▶ _RECORDS_:
####################

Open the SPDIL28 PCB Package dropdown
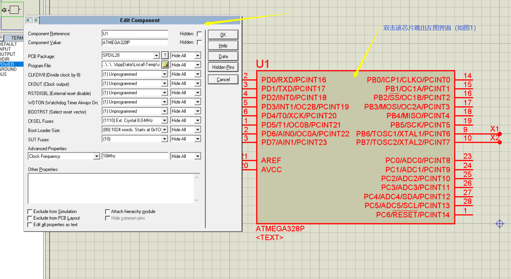 (x=156, y=55)
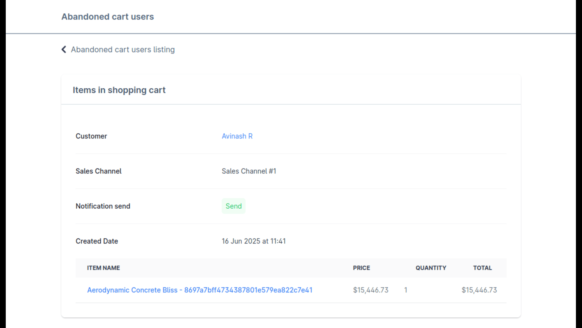Click the Abandoned cart users page title
The width and height of the screenshot is (582, 328).
[x=108, y=17]
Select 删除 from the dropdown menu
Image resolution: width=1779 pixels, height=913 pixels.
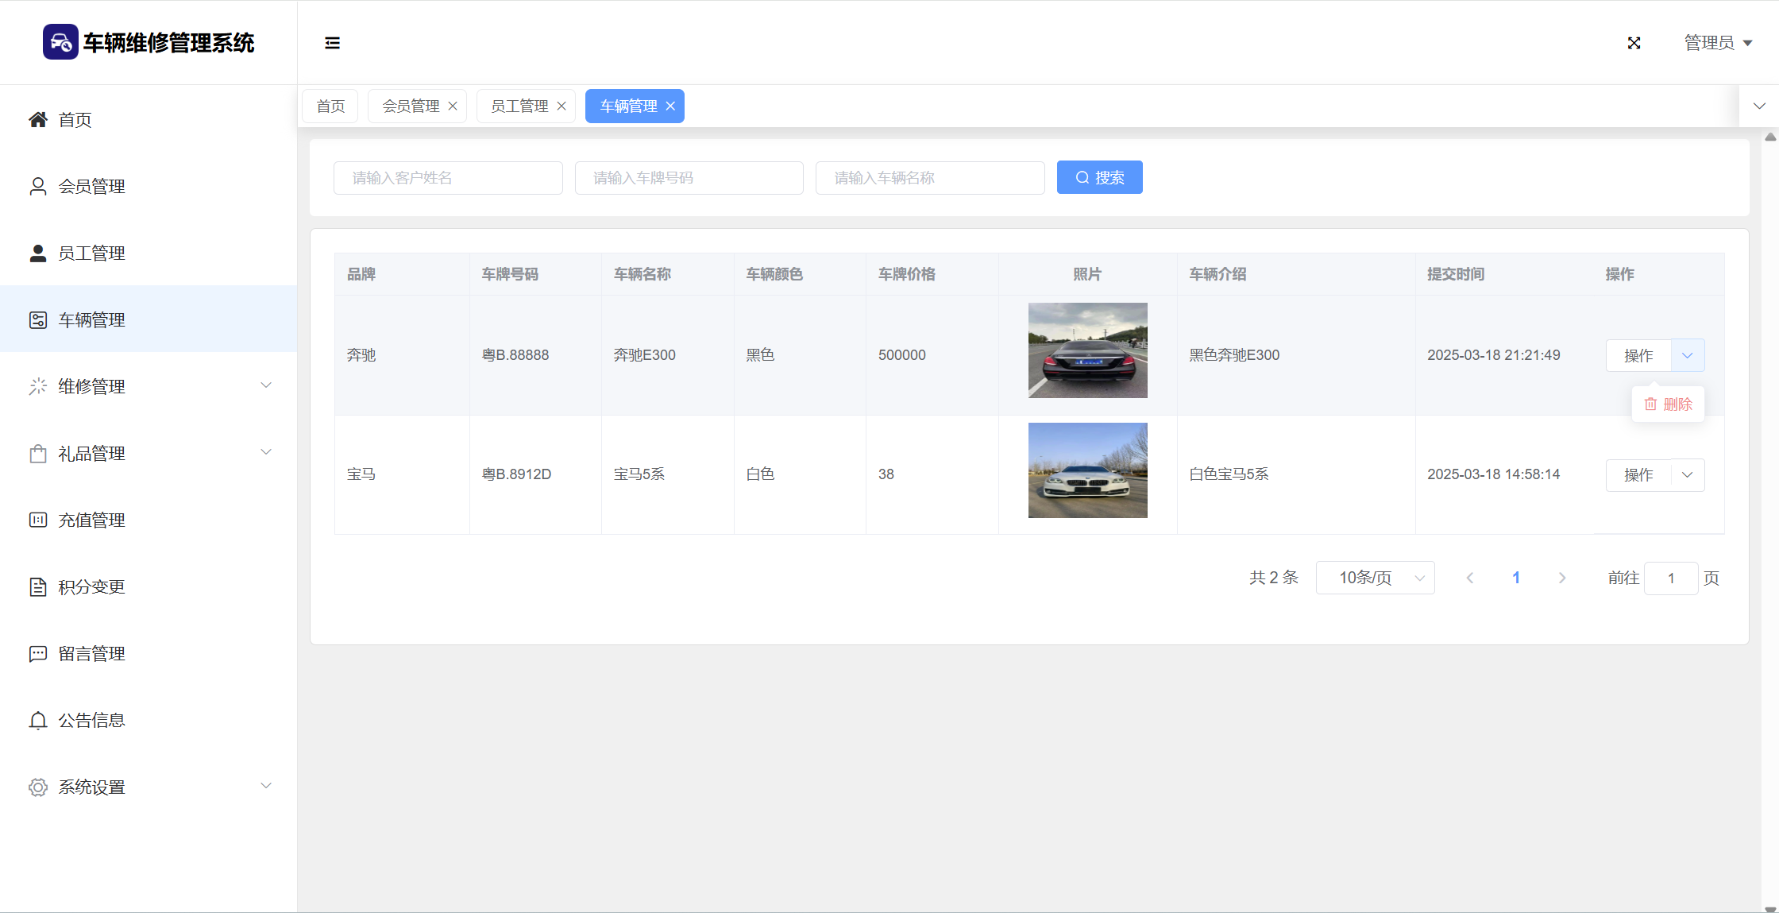point(1668,404)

####################

▶ _WHAT THE TASK ASKS_:
The required output is every line from the one containing "Select 删除 from the dropdown menu" through the last line of the data above, restated exactly and without pictures.

▶ _WRITTEN RESPONSE_:
Select 删除 from the dropdown menu
Image resolution: width=1779 pixels, height=913 pixels.
point(1668,404)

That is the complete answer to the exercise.